Best, le nuove trinciatrici di Orizzonti. Per trattori con potenze tra 70 e 120 cv
Robusti e col portellone posteriore ad apertura idraulica, i nuovi modelli sono più produttivi e versatili
La nuova serie di trinciatrici semi-forestali posteriori Best di Orizzonti è progettata per affrontare lavorazioni impegnative, su residui di potatura anche consistenti, grazie a una costruzione solida e soluzioni tecniche che garantiscono produttività elevata in condizioni gravose. A partire dalla cassa da 12 mm, abbinata a una lamiera interna anti-usura in Hardox, a cui si aggiungono mazze da 2,8 kg e supporti dentati con perno di fissaggio ad alta resistenza, elementi che permettono di lavorare con efficacia e affidabilità su legno di diametro fino a 15 centimetri.

Caratteristica chiave delle Best è il portellone posteriore apribile idraulicamente, che consente l’ingresso di grandi volumi di materiale direttamente nella camera di lavoro. Questo permette di eseguire il lavoro in un’unica passata, dove altre macchine richiederebbero almeno due interventi. La presenza dei controcoltelli interni contribuisce ulteriormente alla qualità della trinciatura, migliorando la sminuzzatura del materiale e favorendo una distribuzione uniforme dei residui sul terreno.

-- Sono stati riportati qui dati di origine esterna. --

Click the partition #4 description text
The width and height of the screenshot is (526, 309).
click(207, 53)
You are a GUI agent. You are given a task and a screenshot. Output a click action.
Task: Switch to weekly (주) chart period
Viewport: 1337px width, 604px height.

La gamma comprende diversi modelli, con larghezze di lavoro variabili e potenze richieste comprese indicativamente tra 70 e 120 cavalli, così da adattarsi a differenti contesti aziendali e tipologie di trattore. Nonostante le dimensioni e la robustezza, le macchine mantengono una buona versatilità operativa, risultando adatte sia all’impiego agricolo tradizionale sia a interventi più impegnativi di tipo semi-forestale.